RRRD027: Getting ground cover right: thresholds and baselines for a healthier reef

Terry S. Beutel1, Dan Tindall2, Robert Denham2, Rebecca Trevithick2, Peter Scarth2,3, Brett Abbott4 and Chris Holloway1

1 Department of Agriculture, Fisheries and Forestry, Queensland.
2 Department of Science, Information Technology, Information and the Arts, Queensland.
3University of Queensland, Centre for Spatial Environmental Research.
4 Commonwealth Scientific and Industrial Research Organisation.

pdfDownload the RRRD027 Research Outcomes Report5.4 MB

Executive Summary

There is a clear and ongoing need in the Great Barrier Reef (GBR) catchments to quantify changes in the catchment landscape, and to understand how much these changes are driven by climate, management and other factors. This information is fundamental to both risk mitigation on the reef and to ensuring sustainable and productive use of the catchment landscape. Getting ground cover right directly addressed these needs in the Burdekin and Fitzroy natural resource management (NRM) regions of the GBR catchment, developing and distributing landscape monitoring resources for reef catchment stakeholders. These resources included:

  • remotely sensed, catchment wide ground cover data;
  • spatially validated grazing land condition mapping; and,
  • customised monitoring support tools for reef stakeholders.

 Project partners have processed over 60,000 Landsat images, converted them to fractional cover imagery and generated a time series of seasonal (3 monthly) cover images for the whole state. The fractional ground cover algorithm developed here estimates ground cover more robustly than its predecessor, and so allows better separation of over storey and ground cover. In addition, we have developed an approach to further separate over storey and ground cover, and developed two tools for distinguishing climatic and management impacts on ground cover levels.

The project also produced a new generation of spatially validated, multi decadal mapping of grazing land condition for the Burdekin and Fitzroy regions. The mapping was validated on over 1700 ground sites, and identified a number of spatial and temporal patterns in grazing land condition across the two regions. The new generation of mapping has been used in local Research, Development and Extension (RD&E) projects. In addition, our validation site data is available for future RD&E looking into the region's landscape health, as exemplified by our own investigations of sustainable ground cover thresholds, of which the validation data were a key component.

The project conducted two analyses of potentially sustainable ground cover thresholds for the two regions. One analysis investigated the relationship between catchment ground cover levels and risk of surplus catchment sediment runoff, but did not produce an informative outcome. A second analysis modeled relationships between relative levels of ground cover in dry times, land condition and long term rainfall on our validation sites. It has generated pixel and sub-catchment scale estimates of levels of cover required to maintain land condition for the two regions, and looks likely to be a help improve the setting of regionally-specific ground cover targets in GBR catchments.
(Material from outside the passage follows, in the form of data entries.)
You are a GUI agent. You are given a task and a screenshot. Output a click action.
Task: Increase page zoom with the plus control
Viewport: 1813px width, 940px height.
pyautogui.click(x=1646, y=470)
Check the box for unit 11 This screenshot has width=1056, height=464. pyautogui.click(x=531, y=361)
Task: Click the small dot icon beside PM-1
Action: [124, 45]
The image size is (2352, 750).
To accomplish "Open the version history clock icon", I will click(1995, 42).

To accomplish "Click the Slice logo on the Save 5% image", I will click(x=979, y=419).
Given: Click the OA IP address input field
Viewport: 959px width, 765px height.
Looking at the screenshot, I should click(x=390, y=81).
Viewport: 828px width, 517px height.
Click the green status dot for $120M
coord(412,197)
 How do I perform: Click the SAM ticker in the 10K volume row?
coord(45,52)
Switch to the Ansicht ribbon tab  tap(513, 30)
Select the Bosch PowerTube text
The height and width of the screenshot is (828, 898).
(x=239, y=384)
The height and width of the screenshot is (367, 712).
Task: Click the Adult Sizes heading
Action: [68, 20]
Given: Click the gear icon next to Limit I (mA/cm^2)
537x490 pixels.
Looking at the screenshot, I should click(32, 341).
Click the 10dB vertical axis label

The above products have been packaged and distributed via multiple channels. Most notably, we have packaged the seasonal cover time series in the VegMachine® software and trained 32 RD&E staff to use that software. This has resulted in assessments of landscape state and change on over 300 grazing properties to help direct NRM funding and extension work, and to directly provide land managers with landscape monitoring data.

A key point to note about the project has been its impact on other RD&E work in the GBR catchment. Project outputs have been delivered to numerous end users, and are shaping a large part of ongoing RD&E in the region. Direct impacts include:

  • provision of cover data for catchment modelling;
  • capacity to report on ground cover targets in reef catchments;
  • more informed evaluation of NRM funding applications;
  • provision of information for Water Quality Improvement planning;
  • identification of extension target areas;
  • supply of land managers with historical land monitoring data;
  • more informed economic assessment of land rehabilitation options;
  • identification of appropriate RD&E sites; and,
  • generation of fire history mapping for the state.

This is a sizeable and still growing list of activities that have benefitted from the work funded under this project, and represents a very significant return on that investment.

We recommend three core future RD&E directions from this work. These are discussed in greater detail later in the report, but in summary are as follows:

  1. Secure the Queensland Ground Cover Monitoring Program. The Queensland Ground Cover Monitoring Program's ground cover dataset is foundational to RD&E in the GBR catchment and beyond. At this point in time, the funding future of the program is unclear. We see a clear priority in securing the ground cover program and its acquisition and processing capacity.
  2. Move VegMachine online. The VegMachine PC software has proven its capacity to open up the ground cover data for a wide range of users. With current technologies it is eminently feasible to deliver VegMachine through an online platform. This would circumvent the limitations of the current delivery model, and exponentially expand public access to ground cover data.
  3. Keep leveraging the ground cover data. The ground cover data and its associated products are the most detailed dataset we have of physical change in the GBR catchments. Our work around land condition mapping is just one of many examples (see above) of how these data can inform our understanding of the landscape and our roles and options within it. Future RD&E should look for novel ways to leverage this dataset – it has produced a great deal of value already, but we think there is a great deal more value to be realised.